§ **TASK REQUIREMENTS**
Set down, exactly as they stand, the lines from the one containing "620x567 pixels." through the last line of the records below, leaving every picture out.

§ **GIVEN DATA**
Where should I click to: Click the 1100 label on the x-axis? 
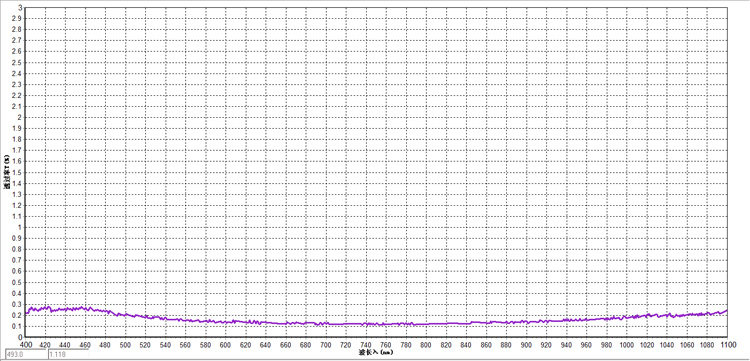point(727,344)
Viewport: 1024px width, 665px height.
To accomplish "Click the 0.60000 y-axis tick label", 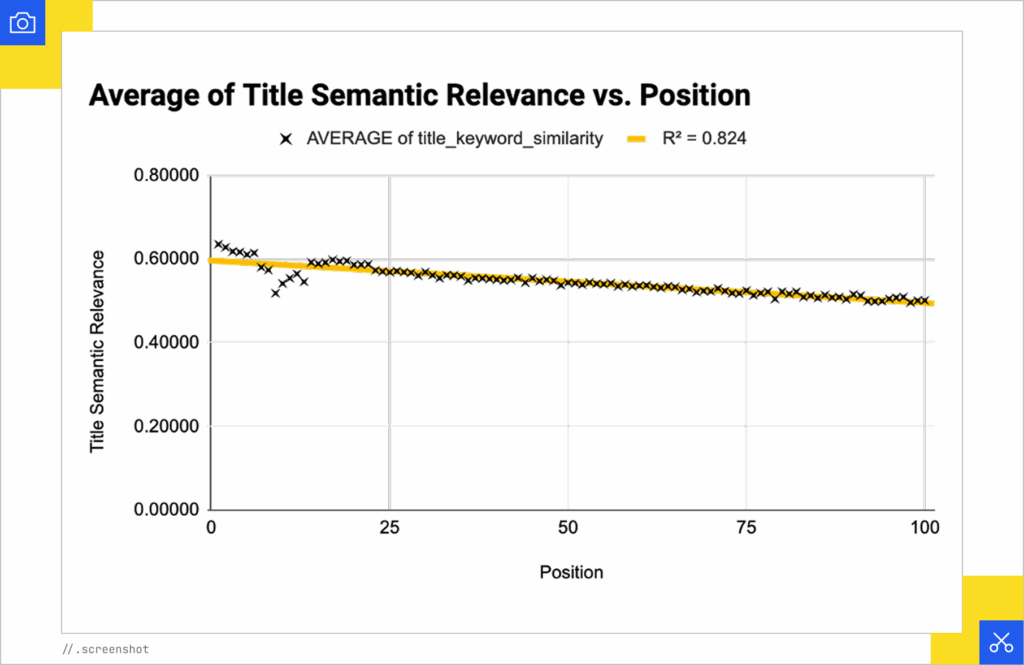I will pos(160,259).
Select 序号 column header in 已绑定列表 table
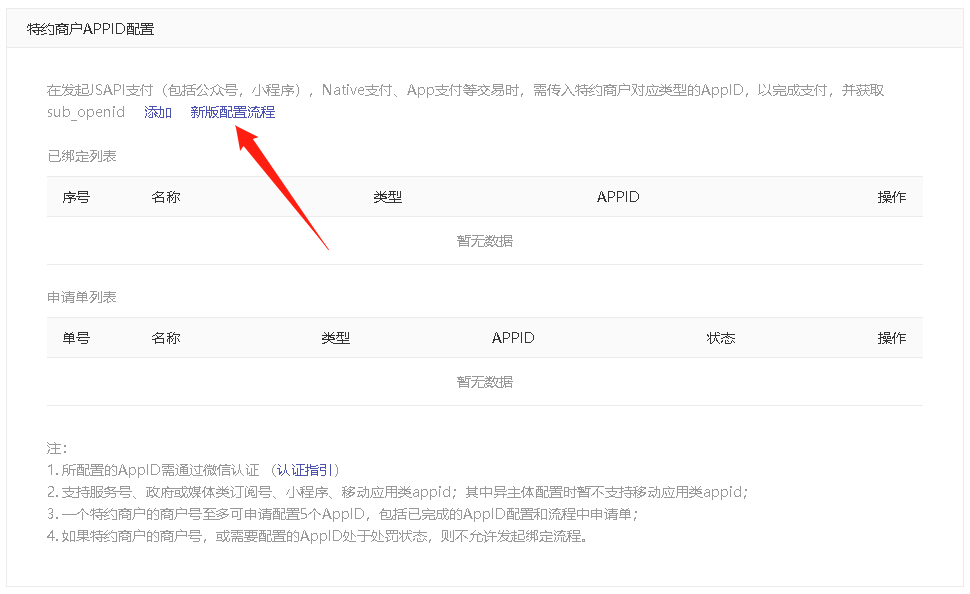This screenshot has width=970, height=594. pos(76,197)
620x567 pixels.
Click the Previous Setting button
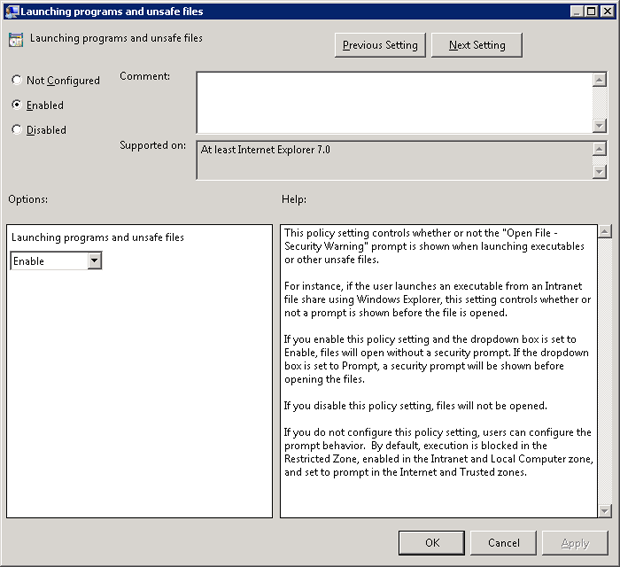pyautogui.click(x=380, y=45)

§ **RESPONSE TO THIS EXERCISE**
620x567 pixels.
Click the Previous Setting button
pyautogui.click(x=380, y=45)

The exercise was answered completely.